» GIVEN REQUEST 1: Please repeat word for word the entries from the line containing "Where should I click to: Click the lone" through the end of the entries.

» EXTRACT TO READ:
Neither product line nor company is perfect. It's perhaps subjective but to me the amount of long-term despair seems very different in the two crowds.

 

The tunnel and altitude problems are the only ones that come to mind as generating a lot of traffic on the lists for the x series. Fix those and the lithium problem and a lot of the grumbling goes away. Sure, there are some wish list items, but they never promised an alarm clock, that the icons would be unchanged, or file-based waypoint management, so it's hard to ding them for that - and that's for a product line that's been in the field for under two months.

 

Garmin has an active and public beta program. Feedback from those betas is often incorporated into the releases. Sometimes, a new release will make it through QA that does something naughty. Count on a new release within a low number of weeks. Releases have descriptions of what changed. Magellan's inability to tell us what changed in a firmware release makes me wonder if they have enough engineering process control to know what changed.

 

Contrast this to the Magellan groups where a large percentage of the posts (despite the FAQs, sigh...) are well known firmware issues that have been reported to Magellan hundreds of times. Whaddya mean it's OK for firmware updates to render the unit "broken" requiring a > $100 trip for repair? "UNIT CONTAINS NO BASEMAP" and "STARTING DOWNLOAD" are well recognized phrases on the forum. The final update for the m330 is missing files and is almost guaranteed to "break" the model for all but the most determined user. A depressing percentage of the clicksticks in the explorists are already needing repair. The backlight on the Mcore units still acts crazy, Mapsend itself has received only minor changes since the turn of the century, the units won't keep time, the street routing is clumsy, their update policies are insulting, and so on. Even what should be mechanical respins get lost in the machine - Why didn't the Explorist XL and 210 get revved to include the fixes released in December (after nearly a year on the market of customer howling) for the [456]00's?

[Data on locating visible targets]
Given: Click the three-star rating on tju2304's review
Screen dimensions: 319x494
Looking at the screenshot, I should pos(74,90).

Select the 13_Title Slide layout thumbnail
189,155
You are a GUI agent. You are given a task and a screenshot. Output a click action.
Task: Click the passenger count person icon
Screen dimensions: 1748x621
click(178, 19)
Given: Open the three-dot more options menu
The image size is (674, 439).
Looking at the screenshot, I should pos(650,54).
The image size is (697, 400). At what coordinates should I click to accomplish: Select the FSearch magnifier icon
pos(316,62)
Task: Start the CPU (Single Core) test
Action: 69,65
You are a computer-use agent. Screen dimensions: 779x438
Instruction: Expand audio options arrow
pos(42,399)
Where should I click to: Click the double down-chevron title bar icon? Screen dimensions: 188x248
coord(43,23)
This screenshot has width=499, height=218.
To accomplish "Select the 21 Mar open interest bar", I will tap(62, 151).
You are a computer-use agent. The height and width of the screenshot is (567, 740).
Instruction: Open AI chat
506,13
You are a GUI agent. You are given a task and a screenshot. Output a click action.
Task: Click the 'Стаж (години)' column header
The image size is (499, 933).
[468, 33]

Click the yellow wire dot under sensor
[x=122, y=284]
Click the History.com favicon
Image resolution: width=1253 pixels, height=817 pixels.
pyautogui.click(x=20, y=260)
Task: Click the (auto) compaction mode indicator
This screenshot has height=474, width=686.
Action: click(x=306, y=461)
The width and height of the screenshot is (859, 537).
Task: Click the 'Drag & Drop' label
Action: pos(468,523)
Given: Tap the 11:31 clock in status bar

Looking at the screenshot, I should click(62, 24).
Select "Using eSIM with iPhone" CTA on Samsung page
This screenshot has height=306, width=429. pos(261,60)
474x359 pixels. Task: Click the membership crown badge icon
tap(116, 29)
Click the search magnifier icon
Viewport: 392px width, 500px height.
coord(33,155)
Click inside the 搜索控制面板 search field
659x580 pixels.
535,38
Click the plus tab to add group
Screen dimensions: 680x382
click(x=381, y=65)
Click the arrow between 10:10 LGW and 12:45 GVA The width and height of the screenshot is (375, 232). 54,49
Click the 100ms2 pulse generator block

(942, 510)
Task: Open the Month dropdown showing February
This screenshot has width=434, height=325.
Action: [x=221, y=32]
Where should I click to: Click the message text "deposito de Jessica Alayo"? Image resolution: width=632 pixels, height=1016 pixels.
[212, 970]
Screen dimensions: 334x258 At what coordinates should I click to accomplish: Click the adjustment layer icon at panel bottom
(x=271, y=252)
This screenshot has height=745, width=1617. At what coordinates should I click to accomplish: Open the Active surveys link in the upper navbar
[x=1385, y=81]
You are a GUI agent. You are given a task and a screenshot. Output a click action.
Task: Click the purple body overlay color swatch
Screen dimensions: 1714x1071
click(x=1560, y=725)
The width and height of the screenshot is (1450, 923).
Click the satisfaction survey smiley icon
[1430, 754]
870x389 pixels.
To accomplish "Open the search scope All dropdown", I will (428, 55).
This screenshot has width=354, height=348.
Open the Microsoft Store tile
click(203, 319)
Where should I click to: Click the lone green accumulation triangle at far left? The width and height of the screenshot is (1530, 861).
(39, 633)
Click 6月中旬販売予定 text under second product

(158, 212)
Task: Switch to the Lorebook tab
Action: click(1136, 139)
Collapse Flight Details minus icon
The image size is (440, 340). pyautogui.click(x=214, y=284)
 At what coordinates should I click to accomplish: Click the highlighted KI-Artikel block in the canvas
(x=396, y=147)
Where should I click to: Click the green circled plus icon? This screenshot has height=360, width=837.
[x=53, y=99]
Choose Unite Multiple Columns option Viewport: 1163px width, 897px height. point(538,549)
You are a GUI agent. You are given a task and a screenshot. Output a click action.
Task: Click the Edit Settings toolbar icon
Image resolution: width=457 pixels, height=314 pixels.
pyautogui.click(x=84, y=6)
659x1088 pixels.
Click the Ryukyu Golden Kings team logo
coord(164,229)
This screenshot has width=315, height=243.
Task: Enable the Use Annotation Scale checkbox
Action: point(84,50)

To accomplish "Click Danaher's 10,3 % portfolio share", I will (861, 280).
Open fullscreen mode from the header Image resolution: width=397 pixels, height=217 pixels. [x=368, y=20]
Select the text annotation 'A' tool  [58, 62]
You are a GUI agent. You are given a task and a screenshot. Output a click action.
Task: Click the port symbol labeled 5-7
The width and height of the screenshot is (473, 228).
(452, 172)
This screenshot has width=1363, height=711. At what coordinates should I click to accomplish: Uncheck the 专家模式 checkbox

» GIVEN REQUEST 2: Condense the paragraph in the text on Garmin and Magellan above that begins "Garmin has an active and public beta program" into a short bulleted list that keeps its main facts.

» PROBLEM SOLUTION 1:
Where should I click to: Click the lone green accumulation triangle at far left? The width and height of the screenshot is (1530, 861).
(39, 633)
Click 6月中旬販売予定 text under second product

(158, 212)
Task: Switch to the Lorebook tab
Action: click(1136, 139)
Collapse Flight Details minus icon
The image size is (440, 340). pyautogui.click(x=214, y=284)
 At what coordinates should I click to accomplish: Click the highlighted KI-Artikel block in the canvas
(x=396, y=147)
Where should I click to: Click the green circled plus icon? This screenshot has height=360, width=837.
[x=53, y=99]
Choose Unite Multiple Columns option Viewport: 1163px width, 897px height. point(538,549)
You are a GUI agent. You are given a task and a screenshot. Output a click action.
Task: Click the Edit Settings toolbar icon
Image resolution: width=457 pixels, height=314 pixels.
pyautogui.click(x=84, y=6)
659x1088 pixels.
Click the Ryukyu Golden Kings team logo
coord(164,229)
This screenshot has width=315, height=243.
Task: Enable the Use Annotation Scale checkbox
Action: point(84,50)

To accomplish "Click Danaher's 10,3 % portfolio share", I will (861, 280).
Open fullscreen mode from the header Image resolution: width=397 pixels, height=217 pixels. [x=368, y=20]
Select the text annotation 'A' tool  [58, 62]
You are a GUI agent. You are given a task and a screenshot. Output a click action.
Task: Click the port symbol labeled 5-7
The width and height of the screenshot is (473, 228).
(452, 172)
This screenshot has width=1363, height=711. At what coordinates should I click to accomplish: Uncheck the 专家模式 checkbox

» PROBLEM SOLUTION 2:
- Garmin runs an active, public beta program, and feedback from it often makes it into releases.
- Now and then a release with a fault gets through QA.
- A new release can be expected within a few weeks.
- Garmin's releases come with descriptions of what changed.
- Magellan doesn't say what changed in its firmware releases, which makes the writer wonder whether it has enough engineering process control to know.